▶ [Your goal]: Continue the mailing list message about the tgtd redirect hang patch from the point where it stops.

▶ [Text passage]:

[stgt] [PATCH v2] redirect: protect again tgtd process hang as of cluster software hang

Fri Mar 18 02:19:08 CET 2011

On Thu, 17 Mar 2011 15:53:39 +0200
Or Gerlitz <ogerlitz at mellanox.com> wrote:

> commit fb0bd886021239aac72bb34a497af0cca946f1e7
> Author: Or Gerlitz <ogerlitz at mellanox.com>
> Date:   Thu Mar 17 15:22:30 2011 +0200
> 
>     redirect: protect again tgtd process hang as of cluster software hang
> 
>     If the child process spawned to run the redirect callback script hangs, e.g
>     as of load/bug in the application which this script is dealing with, tgt
>     can hang forever. Protect against that by selecting the fd from which tgt
>     is expected to read, for up to 100ms, if the timeout expires, tgt terminates
>     the child process and fail the initiator login attempt. While not being the
>     ultimate solution, of using tgt_event_add et al. and making the redirect
>     code fully asynchronous, this patch adds protection and makes things much
>     better in that respect.

▶ [Extracted information]:
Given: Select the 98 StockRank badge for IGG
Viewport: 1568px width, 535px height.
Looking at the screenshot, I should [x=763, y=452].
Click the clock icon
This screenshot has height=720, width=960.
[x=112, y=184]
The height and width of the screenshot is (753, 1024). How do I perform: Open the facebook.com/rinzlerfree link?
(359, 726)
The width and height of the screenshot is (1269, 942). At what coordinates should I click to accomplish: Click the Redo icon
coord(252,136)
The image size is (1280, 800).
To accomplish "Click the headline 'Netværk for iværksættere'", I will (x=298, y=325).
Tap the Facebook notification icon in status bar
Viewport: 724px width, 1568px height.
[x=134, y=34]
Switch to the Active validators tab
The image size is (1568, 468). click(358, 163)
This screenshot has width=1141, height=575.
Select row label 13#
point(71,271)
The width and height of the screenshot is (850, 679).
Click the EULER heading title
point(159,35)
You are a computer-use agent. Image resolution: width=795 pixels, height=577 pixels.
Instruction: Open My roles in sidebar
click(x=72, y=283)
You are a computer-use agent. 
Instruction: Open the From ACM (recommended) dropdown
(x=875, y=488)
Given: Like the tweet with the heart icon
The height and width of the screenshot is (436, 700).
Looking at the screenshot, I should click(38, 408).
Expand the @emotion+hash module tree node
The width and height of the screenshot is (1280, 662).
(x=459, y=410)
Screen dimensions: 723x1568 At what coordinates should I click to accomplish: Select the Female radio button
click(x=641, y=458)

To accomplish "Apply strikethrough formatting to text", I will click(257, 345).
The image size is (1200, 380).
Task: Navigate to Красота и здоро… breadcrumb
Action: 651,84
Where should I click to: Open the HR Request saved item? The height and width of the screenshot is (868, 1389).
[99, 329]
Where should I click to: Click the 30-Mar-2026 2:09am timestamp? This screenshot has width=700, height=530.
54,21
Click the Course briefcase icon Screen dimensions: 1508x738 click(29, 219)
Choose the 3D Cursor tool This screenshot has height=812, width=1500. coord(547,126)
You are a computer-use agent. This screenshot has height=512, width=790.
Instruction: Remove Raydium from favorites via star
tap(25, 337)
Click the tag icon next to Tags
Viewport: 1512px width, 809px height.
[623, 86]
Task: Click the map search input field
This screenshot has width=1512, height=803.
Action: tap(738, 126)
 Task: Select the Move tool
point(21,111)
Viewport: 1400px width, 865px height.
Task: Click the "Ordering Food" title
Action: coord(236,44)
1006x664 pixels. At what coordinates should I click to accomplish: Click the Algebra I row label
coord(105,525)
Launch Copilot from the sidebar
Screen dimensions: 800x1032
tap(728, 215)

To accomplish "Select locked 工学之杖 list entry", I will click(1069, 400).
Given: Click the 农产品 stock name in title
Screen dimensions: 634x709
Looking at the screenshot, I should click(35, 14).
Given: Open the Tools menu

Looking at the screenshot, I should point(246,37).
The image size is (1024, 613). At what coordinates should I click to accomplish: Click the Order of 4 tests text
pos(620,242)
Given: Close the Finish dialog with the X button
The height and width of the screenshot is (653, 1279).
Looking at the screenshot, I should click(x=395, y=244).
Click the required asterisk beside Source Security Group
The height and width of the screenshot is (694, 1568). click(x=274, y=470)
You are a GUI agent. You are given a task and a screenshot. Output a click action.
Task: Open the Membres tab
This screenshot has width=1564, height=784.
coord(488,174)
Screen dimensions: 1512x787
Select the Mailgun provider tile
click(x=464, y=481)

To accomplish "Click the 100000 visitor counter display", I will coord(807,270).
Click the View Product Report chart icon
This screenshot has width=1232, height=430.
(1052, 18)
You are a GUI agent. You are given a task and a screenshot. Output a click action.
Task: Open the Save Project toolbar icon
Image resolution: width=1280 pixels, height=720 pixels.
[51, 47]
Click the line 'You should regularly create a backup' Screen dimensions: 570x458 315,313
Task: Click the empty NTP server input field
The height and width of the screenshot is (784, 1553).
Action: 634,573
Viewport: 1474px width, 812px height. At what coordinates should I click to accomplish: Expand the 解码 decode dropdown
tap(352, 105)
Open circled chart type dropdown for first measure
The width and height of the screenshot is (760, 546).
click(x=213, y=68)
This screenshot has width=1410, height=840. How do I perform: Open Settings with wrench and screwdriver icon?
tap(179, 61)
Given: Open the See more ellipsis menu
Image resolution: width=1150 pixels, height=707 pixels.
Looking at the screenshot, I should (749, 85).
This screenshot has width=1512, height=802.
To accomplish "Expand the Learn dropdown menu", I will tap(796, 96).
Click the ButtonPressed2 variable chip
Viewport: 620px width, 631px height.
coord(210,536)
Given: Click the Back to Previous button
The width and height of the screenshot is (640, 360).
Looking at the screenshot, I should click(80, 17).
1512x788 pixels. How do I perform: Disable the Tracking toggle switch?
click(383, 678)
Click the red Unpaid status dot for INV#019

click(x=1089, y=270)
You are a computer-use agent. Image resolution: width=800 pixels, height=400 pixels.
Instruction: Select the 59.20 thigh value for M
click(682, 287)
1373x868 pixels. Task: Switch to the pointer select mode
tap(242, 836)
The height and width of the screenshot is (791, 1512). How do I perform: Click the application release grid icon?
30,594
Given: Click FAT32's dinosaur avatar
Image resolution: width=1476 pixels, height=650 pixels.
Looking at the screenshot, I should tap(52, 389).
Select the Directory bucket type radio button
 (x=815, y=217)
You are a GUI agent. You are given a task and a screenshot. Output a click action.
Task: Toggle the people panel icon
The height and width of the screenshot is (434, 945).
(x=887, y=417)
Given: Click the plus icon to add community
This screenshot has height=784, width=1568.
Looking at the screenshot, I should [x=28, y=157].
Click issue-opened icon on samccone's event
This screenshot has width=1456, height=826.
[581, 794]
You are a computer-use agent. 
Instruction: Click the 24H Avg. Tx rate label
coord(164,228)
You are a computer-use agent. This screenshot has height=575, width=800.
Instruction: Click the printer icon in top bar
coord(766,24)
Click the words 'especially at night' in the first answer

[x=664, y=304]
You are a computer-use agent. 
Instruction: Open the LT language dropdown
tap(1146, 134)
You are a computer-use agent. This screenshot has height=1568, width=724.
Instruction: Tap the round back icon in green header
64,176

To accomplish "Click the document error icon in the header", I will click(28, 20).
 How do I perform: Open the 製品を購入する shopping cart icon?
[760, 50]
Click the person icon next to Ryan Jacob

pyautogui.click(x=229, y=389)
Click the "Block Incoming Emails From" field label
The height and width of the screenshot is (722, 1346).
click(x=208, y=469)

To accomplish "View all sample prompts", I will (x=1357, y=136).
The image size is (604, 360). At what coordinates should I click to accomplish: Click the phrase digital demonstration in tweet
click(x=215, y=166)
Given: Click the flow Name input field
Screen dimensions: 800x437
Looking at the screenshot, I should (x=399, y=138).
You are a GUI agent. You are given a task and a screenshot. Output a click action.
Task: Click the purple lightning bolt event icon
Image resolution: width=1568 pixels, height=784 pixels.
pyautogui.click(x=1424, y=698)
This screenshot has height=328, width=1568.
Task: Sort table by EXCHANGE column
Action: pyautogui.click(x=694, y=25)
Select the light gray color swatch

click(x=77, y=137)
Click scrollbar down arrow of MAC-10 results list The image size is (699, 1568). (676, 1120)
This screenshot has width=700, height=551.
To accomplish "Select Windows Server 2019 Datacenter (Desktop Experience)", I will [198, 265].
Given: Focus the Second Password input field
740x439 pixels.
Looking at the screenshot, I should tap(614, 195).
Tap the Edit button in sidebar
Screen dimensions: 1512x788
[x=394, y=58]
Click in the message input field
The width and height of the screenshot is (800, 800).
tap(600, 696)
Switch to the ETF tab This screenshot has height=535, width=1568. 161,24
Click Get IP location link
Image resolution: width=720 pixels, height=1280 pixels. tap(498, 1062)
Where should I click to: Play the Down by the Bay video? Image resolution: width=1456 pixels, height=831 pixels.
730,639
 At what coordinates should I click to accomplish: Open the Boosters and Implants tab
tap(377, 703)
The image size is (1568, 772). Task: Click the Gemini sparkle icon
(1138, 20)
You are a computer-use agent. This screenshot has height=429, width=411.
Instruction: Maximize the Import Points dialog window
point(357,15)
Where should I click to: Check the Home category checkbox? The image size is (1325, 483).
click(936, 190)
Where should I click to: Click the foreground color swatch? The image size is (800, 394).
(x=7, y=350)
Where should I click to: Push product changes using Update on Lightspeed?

▶ [Output below]:
> 
>     Signed-off-by: Alexander Nezhinsky <alexandern at mellanox.com>
>     Signed-off-by: Or Gerlitz <ogerlitz at mellanox.com>
> -----

The temporary solution is fine by me.

> added a comment and few formatting changes
> 
> diff --git a/usr/tgtd.c b/usr/tgtd.c
> index 946cd3e..4f71e1e 100644
> --- a/usr/tgtd.c
> +++ b/usr/tgtd.c
> @@ -319,7 +319,24 @@ int call_program(const char *cmd, void (*callback)(void *data, int result),
>  		eprintf("execv failed for: %s, %m\n", cmd);
>  		exit(-1);
>  	} else {
> +		struct timeval tv;
> +		fd_set rfds;
> +		int ret_sel;
> +
>  		close(fds[1]);
> +		/* 0.1 second is okay, as the initiator will retry anyway */
> +		do {
> +			FD_ZERO(&rfds);
> +			FD_SET(fds[0],&rfds);
> +			tv.tv_sec = 0;
> +			tv.tv_usec = 100000;
> +			ret_sel = select(fds[0]+1, &rfds, NULL, NULL, &tv);
> +		} while (ret_sel < 0 && errno == EINTR);
> +		if (ret_sel <= 0) { /* error or timeout */
> +			eprintf("timeout on redirect callback, \
> +					terminating child pid %d\n", pid);
> +			kill(pid, SIGTERM);
> +		}

Why this is necessary before waitpid()?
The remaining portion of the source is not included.